Provided records:
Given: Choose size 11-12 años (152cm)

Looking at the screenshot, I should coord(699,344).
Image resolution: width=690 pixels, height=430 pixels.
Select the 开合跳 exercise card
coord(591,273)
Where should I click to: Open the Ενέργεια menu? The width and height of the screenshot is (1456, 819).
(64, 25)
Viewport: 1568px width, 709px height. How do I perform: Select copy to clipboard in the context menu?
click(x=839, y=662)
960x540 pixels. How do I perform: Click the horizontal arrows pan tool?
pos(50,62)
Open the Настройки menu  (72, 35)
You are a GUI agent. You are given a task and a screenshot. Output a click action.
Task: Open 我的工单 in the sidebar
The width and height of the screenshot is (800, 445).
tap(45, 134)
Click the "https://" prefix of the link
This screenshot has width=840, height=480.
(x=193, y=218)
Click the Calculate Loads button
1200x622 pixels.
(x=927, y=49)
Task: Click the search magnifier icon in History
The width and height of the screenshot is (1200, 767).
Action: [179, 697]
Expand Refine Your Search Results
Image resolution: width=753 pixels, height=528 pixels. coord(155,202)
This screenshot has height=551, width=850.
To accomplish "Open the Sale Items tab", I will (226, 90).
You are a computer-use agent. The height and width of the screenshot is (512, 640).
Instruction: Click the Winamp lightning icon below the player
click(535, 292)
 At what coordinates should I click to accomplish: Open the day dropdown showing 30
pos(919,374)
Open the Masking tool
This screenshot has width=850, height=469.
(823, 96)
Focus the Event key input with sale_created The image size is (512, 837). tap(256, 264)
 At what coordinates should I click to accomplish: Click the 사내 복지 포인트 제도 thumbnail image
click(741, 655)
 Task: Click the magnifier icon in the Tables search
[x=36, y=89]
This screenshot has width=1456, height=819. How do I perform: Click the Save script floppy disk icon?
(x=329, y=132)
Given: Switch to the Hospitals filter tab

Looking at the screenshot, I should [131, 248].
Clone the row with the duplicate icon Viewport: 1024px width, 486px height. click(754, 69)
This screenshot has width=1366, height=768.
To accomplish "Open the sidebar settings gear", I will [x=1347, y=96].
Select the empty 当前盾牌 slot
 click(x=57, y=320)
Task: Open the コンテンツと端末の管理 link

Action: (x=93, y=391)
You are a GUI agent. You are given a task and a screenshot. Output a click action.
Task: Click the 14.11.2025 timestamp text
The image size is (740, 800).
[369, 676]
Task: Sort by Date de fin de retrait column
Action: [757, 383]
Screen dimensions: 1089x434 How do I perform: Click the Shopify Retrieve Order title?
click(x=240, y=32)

Directions for this task: Determine the count of lines in the data that contain the string "will", and reply with that count alone.

Solution to this exercise: 2